Royaume-Uni : opérations dangereuses en mer Noire

 Par Craig Murray - Arrêt sur info — 

©LPhot Ben Shread / BRITISH ROYAL/EPA/MAXPPP


Où s’arrêtera l’Occident dans ses efforts de harcèlement de la Russie et de la Chine ? Saura-t-il freiner ses provocations avant de déclencher une guerre, avec des conséquences incalculables ? Ces jours-ci, c’est le Royaume-Uni qui s’est livré à des manœuvres aussi dangereuses que futiles dans les eaux territoriales criméennes. Analyse en deux brefs articles mis à la suite l’un de l’autre.

Par Craig Murray
Paru le 23 juin 2021 sur le blog de l’auteur sous le titre Black Ops in the Black Sea

Il est parfois utile de rappeler des évidences. Le Royaume-Uni n’a pas de côte sur la mer Noire. Des navires de guerre britanniques ne sont pas en train d’infester la mer Noire dans une intention pacifique, et il n’y a aucune raison pour qu’ils pénètrent dans des eaux contestées à proximité des côtes de qui que ce soit. Il ne s’agit pas d’une question de liberté de navigation au sens de la Convention des Nations unies sur le droit de la mer. Aucun navire de guerre britannique ne peut se diriger vers un endroit quelconque du Royaume-Uni, en vertu du droit de passage inoffensif, en ayant un besoin absolu de traverser les eaux territoriales de la Crimée. La mer Noire est connue pour être un cul-de-sac.
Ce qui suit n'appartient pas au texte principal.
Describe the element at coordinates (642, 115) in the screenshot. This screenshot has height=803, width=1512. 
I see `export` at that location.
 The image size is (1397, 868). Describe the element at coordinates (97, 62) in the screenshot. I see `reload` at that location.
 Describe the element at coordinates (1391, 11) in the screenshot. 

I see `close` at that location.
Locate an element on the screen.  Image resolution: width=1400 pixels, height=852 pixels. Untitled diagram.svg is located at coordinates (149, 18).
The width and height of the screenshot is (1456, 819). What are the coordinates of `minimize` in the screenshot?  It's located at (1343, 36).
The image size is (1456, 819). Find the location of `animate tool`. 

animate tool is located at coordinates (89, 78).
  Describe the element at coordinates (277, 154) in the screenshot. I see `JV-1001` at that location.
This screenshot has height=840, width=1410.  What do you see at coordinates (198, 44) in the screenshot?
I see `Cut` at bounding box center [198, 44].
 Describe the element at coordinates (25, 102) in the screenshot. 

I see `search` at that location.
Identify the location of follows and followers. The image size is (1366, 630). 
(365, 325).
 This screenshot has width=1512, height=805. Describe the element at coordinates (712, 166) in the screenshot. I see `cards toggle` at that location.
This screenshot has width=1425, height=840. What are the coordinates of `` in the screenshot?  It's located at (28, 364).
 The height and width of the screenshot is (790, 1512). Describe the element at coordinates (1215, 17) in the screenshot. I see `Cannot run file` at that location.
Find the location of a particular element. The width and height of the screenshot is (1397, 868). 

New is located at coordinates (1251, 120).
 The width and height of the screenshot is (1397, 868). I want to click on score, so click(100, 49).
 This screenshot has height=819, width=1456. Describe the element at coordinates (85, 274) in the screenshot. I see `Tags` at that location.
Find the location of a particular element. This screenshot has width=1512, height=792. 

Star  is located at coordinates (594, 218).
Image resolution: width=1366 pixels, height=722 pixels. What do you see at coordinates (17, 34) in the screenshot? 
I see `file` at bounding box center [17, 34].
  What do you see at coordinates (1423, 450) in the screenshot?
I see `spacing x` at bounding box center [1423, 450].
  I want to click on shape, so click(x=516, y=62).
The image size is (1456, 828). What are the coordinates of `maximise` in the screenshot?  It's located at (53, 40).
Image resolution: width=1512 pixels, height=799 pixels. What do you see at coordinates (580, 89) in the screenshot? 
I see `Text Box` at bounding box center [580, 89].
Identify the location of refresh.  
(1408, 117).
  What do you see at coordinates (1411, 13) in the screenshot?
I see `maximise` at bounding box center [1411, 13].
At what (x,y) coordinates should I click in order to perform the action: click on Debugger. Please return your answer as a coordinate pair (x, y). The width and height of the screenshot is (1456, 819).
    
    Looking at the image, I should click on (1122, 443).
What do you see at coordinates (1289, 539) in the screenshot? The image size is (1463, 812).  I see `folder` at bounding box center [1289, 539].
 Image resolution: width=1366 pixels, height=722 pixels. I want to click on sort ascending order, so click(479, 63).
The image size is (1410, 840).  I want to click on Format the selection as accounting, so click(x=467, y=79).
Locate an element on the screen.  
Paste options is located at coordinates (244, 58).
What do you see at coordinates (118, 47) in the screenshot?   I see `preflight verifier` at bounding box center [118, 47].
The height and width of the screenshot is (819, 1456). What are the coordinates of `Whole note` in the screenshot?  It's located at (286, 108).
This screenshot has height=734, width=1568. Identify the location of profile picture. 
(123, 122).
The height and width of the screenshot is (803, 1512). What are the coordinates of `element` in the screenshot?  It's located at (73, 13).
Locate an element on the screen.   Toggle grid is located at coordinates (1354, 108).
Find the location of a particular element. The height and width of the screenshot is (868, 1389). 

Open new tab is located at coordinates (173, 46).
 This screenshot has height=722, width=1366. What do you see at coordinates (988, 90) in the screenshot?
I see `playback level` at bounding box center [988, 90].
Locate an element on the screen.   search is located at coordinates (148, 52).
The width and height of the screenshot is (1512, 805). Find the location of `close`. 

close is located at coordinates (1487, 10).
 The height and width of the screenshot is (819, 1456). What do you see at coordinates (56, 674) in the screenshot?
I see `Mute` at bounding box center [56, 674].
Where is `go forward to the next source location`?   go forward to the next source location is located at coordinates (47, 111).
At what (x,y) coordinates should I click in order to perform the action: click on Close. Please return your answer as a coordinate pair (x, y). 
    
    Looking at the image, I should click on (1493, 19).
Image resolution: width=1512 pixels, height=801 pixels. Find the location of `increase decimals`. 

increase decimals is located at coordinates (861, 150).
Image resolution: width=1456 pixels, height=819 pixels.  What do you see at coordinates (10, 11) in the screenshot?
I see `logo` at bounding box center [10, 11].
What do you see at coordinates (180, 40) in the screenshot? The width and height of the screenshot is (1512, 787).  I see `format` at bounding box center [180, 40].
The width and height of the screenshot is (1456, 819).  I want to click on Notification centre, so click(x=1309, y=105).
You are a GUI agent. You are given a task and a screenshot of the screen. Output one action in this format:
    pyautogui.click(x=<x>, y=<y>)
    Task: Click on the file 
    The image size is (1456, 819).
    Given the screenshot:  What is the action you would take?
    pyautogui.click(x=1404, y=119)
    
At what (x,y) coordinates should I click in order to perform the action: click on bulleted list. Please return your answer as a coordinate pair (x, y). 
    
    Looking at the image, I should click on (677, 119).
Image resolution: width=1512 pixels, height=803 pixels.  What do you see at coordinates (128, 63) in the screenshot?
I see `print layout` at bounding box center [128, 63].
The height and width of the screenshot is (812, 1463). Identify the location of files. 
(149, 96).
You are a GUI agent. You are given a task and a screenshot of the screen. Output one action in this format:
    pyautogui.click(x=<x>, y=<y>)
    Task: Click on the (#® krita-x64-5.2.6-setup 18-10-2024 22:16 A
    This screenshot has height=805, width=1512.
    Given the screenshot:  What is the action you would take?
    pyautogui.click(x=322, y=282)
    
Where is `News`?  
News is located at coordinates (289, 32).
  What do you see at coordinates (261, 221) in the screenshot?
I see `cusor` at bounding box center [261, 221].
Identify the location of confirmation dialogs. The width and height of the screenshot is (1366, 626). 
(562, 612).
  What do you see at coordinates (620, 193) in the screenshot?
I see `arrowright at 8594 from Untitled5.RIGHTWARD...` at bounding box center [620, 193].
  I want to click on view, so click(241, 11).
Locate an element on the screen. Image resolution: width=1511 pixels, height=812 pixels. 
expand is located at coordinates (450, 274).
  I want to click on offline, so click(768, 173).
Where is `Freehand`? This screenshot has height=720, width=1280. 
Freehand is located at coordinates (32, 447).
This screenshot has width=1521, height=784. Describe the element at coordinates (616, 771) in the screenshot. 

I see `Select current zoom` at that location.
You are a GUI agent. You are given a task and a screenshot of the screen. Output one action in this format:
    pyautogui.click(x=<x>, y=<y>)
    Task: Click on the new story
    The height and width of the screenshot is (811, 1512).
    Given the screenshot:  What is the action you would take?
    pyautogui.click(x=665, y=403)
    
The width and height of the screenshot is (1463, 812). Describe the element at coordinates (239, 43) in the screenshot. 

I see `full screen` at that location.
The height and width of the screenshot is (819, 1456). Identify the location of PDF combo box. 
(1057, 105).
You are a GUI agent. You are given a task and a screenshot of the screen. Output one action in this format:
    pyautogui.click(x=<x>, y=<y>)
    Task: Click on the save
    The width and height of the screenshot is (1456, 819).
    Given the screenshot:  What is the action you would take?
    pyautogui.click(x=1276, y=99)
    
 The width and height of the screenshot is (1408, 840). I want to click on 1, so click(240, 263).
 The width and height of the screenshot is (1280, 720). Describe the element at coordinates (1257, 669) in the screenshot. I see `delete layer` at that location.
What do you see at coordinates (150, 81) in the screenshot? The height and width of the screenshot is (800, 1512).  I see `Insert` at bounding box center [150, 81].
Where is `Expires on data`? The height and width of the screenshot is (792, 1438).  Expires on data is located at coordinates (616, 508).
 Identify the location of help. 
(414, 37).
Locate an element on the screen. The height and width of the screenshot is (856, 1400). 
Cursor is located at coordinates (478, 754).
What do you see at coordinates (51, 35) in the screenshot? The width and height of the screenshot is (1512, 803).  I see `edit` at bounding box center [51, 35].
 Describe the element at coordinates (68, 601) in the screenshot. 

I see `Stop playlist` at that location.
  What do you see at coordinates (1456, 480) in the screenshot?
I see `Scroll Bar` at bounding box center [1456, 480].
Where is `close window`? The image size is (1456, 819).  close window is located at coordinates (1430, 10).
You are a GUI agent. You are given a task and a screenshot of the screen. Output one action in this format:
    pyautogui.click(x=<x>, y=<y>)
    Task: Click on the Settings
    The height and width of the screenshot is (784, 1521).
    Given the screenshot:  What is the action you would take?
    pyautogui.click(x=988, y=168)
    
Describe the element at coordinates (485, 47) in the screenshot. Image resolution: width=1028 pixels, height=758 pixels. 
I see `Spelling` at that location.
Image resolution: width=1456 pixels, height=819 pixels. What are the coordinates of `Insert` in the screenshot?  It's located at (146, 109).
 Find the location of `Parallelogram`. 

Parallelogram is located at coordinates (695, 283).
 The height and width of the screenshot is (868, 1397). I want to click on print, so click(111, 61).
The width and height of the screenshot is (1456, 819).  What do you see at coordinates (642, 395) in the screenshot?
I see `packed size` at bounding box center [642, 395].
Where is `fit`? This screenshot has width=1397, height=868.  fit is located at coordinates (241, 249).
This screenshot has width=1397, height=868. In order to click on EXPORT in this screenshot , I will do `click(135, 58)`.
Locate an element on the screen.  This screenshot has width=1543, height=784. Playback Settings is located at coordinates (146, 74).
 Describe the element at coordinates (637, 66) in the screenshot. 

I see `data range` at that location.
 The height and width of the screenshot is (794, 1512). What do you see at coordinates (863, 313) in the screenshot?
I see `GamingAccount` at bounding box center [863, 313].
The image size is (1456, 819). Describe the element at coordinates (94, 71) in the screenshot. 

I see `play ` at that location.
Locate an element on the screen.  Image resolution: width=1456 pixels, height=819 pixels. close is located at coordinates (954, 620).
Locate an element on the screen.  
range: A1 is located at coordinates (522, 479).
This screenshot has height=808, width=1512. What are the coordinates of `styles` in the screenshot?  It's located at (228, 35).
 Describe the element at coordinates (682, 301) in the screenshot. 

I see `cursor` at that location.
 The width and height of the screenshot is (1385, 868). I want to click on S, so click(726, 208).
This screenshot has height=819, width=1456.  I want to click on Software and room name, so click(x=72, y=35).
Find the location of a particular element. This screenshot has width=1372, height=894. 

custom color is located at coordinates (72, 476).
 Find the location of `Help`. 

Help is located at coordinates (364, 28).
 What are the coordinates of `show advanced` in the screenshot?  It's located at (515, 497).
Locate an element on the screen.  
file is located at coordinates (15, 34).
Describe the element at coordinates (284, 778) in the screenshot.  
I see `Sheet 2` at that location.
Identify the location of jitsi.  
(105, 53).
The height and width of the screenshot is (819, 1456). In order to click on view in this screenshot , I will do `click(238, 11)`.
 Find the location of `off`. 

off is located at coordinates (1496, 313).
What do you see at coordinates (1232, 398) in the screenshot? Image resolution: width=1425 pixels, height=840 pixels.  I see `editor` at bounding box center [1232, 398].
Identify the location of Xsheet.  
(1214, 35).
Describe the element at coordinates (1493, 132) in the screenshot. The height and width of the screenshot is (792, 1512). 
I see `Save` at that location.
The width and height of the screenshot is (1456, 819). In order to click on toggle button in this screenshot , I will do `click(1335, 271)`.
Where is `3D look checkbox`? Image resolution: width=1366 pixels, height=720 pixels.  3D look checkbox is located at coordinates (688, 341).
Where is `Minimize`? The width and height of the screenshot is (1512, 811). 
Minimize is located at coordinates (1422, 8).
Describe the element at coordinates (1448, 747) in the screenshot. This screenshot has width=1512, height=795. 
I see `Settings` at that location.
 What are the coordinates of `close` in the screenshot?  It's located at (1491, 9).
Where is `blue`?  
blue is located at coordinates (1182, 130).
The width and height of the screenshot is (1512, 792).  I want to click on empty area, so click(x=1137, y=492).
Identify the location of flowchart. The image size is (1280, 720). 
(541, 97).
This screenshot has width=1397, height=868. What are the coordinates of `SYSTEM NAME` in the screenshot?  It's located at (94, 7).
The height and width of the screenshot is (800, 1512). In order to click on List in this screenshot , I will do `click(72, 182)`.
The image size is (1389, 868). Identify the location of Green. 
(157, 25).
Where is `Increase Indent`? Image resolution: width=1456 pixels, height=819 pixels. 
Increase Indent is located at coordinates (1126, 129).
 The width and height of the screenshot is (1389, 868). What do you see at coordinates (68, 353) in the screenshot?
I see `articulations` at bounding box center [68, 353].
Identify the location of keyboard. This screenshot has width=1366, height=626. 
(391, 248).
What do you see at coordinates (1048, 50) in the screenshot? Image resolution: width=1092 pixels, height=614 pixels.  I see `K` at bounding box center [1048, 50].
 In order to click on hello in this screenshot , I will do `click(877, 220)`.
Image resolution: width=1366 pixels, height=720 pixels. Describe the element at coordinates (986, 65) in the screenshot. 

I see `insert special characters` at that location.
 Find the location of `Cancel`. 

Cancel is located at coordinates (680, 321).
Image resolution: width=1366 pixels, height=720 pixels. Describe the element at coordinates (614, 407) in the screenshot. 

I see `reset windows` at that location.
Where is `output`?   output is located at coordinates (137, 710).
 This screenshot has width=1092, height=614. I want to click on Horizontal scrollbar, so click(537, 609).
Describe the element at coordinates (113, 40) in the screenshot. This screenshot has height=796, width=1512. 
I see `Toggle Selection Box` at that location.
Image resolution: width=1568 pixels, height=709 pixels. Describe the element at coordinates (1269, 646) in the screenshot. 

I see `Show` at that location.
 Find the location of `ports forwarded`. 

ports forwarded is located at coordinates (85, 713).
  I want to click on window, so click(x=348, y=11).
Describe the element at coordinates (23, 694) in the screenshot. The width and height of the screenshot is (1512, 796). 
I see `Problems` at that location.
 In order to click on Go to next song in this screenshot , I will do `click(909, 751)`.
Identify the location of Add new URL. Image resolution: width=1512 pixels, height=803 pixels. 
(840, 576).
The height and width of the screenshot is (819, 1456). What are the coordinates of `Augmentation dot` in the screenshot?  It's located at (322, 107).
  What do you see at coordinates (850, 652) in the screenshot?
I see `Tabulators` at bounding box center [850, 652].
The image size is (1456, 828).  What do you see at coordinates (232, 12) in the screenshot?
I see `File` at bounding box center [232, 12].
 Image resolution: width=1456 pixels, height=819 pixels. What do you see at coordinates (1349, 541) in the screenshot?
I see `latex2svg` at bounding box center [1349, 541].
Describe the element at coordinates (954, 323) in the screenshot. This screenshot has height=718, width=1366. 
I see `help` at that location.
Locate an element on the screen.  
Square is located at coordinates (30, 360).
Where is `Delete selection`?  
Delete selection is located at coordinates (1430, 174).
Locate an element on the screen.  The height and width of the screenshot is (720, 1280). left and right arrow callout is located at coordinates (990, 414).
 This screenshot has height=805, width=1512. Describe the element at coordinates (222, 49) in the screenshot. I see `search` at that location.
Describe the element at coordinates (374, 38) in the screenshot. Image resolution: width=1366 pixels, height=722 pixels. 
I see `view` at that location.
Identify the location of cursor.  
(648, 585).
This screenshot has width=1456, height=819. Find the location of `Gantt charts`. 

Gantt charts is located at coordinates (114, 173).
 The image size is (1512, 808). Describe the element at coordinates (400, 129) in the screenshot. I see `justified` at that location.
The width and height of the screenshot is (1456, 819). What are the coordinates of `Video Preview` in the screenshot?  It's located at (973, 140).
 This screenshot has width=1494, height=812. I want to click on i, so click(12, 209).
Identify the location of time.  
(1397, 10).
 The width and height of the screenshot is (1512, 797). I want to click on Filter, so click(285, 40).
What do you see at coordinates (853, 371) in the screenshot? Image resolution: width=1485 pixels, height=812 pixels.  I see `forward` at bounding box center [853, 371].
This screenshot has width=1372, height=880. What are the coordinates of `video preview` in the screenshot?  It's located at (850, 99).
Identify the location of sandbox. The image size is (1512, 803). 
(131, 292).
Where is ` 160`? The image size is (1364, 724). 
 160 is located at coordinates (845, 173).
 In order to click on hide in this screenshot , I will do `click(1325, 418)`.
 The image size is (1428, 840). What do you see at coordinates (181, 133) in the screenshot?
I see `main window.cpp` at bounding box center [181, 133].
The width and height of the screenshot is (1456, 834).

Il existe certainement un droit de passage vers le port ukrainien d’Odessa, mais cela ne nécessite en aucun cas de passer à proximité de la Crimée. Il ne s’agit donc pas d’un « passage inoffensif ». Il existe un droit de passage dans le Détroit de Kerch, que la Russie a jusqu’à présent respecté. La Russie a non seulement le droit, mais aussi le devoir de faire respecter les voies maritimes pour une navigation sûre dans le détroit, exactement comme le fait le Royaume-Uni au large de Douvres.

Je m’attends à ce que nous soyons confrontés à une nouvelle frénésie de russophobie. Je ferai d’autres commentaires lorsque j’aurai plus de détails sur la raison et l’endroit exact où la Russie a tiré des coups de semonce contre un destroyer britannique. Mais n’oubliez pas qu’il ne s’agissait pas de navires de guerre russes près des côtes britanniques, mais de navires de guerre britanniques dans une zone où ils n’ont rien à faire, si ce n’est plastronner de façon ridiculement cocardière.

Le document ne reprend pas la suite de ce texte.